* TRECHO DO DOCUMENTO:

Bolsonaro admite ter estudado estado de sítio, nega tentativa de golpe e teme prisão iminente

Folha de S. Paulo
Bolsonaro admite ter estudado estado de sítio, nega tentativa de golpe e teme prisão iminente Reprodução

O ex-presidente Jair Bolsonaro (PL) afirmou nesta segunda-feira (25) que o estado de sítio foi considerado no final de seu mandato, mas negou ter liderado qualquer tentativa de golpe de Estado. Ele se pronunciou com jornalistas no aeroporto de Brasília, após voltar de uma viagem a Alagoas. Ao ser questionado sobre a possibilidade de ser detido em decorrência da investigação sobre a tentativa de golpe, ele respondeu que pode ser preso a qualquer momento.


"Eu posso ser preso agora, ao sair daqui [do aeroporto]", afirmou.


Ele reafirmou que a acusação de envolvimento no plano de golpe identificado pela Polícia Federal é "algo sério" e que uma ruptura institucional não poderia ser realizada por um general e alguns oficiais. A PF indiciou 25 militares, incluindo 7 generais e 18 oficiais.


"Tem que estar envolvidas todas as Forças Armadas, senão não existe golpe. Ninguém vai dar golpe com general da reserva e mais meia dúzia de oficiais. É um absurdo o que estão falando", disse Bolsonaro na área de desembarque de autoridades do aeroporto de Brasília.

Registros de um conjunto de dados
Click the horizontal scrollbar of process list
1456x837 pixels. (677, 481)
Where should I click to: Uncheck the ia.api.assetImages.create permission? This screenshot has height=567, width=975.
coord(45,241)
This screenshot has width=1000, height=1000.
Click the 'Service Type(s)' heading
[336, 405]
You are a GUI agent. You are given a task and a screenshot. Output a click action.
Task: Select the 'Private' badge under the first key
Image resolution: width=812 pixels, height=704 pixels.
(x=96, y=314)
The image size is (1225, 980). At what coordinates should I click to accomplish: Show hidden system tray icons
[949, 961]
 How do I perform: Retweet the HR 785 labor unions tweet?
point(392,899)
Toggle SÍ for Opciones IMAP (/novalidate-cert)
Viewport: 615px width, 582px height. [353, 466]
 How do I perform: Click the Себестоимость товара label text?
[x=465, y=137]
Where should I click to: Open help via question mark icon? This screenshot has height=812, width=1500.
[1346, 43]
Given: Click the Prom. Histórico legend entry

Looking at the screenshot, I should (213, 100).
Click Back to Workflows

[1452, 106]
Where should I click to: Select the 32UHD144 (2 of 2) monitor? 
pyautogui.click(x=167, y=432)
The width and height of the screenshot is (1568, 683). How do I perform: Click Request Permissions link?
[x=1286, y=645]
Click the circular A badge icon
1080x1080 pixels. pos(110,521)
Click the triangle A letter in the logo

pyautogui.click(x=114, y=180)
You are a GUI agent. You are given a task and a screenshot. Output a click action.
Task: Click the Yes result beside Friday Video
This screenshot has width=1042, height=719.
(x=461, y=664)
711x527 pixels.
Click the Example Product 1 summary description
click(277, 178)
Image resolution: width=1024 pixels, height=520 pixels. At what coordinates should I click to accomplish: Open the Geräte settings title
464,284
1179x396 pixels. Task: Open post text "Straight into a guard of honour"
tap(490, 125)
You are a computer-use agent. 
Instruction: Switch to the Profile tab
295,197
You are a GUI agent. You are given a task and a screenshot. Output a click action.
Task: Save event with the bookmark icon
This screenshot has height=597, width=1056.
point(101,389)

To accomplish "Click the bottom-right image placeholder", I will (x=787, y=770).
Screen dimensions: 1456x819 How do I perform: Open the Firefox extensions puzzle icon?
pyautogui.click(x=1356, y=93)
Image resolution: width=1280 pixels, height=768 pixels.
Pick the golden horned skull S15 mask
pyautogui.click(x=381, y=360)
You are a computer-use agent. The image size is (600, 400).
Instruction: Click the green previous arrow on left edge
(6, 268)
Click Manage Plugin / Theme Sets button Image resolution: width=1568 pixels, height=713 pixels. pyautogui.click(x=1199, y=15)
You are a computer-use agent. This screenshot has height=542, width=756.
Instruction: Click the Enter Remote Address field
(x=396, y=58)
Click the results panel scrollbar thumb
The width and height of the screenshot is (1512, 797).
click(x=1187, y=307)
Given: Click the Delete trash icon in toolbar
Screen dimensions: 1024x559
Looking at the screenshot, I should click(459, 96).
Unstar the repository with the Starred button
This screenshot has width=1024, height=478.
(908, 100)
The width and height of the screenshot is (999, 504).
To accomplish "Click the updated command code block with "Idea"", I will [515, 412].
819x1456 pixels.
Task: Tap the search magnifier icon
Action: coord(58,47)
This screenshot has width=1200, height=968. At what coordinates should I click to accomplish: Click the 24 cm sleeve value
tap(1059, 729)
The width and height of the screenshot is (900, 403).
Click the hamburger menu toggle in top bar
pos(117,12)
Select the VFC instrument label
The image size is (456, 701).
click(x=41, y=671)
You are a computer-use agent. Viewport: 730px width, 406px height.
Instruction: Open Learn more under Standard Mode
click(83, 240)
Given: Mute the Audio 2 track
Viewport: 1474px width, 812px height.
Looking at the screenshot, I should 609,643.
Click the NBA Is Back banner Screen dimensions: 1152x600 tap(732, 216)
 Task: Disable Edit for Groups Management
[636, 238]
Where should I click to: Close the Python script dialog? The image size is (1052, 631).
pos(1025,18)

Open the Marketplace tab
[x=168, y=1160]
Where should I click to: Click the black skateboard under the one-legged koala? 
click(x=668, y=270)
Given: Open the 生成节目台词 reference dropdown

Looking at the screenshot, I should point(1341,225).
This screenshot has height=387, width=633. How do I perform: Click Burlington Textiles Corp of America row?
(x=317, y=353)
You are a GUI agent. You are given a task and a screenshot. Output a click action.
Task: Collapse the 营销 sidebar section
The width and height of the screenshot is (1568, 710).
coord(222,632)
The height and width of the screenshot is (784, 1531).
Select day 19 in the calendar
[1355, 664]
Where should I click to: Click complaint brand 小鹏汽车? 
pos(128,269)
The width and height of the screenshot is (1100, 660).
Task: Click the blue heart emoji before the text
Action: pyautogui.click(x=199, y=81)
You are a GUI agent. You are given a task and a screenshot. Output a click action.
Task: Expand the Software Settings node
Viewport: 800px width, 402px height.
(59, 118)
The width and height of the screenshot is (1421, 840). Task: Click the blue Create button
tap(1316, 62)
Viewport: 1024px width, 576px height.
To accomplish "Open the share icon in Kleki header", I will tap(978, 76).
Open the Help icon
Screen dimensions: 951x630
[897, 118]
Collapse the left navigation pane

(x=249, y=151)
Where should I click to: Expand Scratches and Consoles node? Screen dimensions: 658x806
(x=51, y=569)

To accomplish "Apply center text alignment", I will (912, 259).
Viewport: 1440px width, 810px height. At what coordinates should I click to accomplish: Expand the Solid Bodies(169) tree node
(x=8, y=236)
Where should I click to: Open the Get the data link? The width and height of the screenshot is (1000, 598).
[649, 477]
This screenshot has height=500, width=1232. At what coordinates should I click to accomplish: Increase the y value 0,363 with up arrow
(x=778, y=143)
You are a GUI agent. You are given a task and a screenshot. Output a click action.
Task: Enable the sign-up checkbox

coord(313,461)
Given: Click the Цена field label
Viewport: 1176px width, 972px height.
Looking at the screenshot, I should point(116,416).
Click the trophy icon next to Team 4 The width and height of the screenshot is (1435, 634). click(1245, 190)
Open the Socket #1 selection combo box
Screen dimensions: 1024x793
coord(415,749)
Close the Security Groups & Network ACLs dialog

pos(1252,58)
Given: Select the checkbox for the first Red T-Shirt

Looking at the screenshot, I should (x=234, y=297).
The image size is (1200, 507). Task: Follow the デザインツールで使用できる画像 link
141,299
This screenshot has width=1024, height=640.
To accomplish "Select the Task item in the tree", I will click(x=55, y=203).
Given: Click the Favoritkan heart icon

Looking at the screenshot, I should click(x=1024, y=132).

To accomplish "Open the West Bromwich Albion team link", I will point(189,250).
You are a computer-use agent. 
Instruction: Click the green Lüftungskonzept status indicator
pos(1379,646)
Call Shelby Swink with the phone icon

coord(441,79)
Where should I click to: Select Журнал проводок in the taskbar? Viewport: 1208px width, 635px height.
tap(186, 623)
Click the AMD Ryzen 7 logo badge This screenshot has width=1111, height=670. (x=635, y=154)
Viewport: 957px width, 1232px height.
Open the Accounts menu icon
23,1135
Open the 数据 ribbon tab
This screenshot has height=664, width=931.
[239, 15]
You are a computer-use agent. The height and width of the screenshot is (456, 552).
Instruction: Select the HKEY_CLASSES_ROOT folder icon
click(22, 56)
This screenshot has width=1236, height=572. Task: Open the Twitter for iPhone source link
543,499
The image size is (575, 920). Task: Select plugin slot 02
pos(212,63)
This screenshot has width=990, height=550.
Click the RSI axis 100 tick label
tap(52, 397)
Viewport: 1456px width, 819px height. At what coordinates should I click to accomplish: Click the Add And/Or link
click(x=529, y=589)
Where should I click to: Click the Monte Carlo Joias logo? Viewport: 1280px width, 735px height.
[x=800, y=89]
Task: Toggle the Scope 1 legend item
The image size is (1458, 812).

* TAREFA 1: Segundo a reportagem sobre Bolsonaro, quantos militares a Polícia Federal indiciou?
* TAREFA 2: Escreva a continuação da reportagem sobre Bolsonaro a partir do último parágrafo.

* RESPOSTA DA TAREFA 1: 25 militares, sendo 7 generais e 18 oficiais.

* RESPOSTA DA TAREFA 2:
"Da minha parte nunca houve discussão de golpe. Se alguém viesse pedir golpe para mim ia falar, tá, tudo bem, o 'after day'? E o dia seguinte, como é que fica? Como fica o mundo perante a nós. (...) A palavra golpe nunca esteve no meu dicionário.


O ex-presidente também negou ter conhecimento ou ter discutido qualquer plano que envolvesse prender ou assassinar o presidente eleito Lula (PT), o vice Geraldo Alckmin (PSB) e o ministro Alexandre de Moraes, do STF (Supremo Tribunal Federal).


"Esquece, jamais. Dentro das quatro linhas não tem pena de morte", afirmou o ex-presidente.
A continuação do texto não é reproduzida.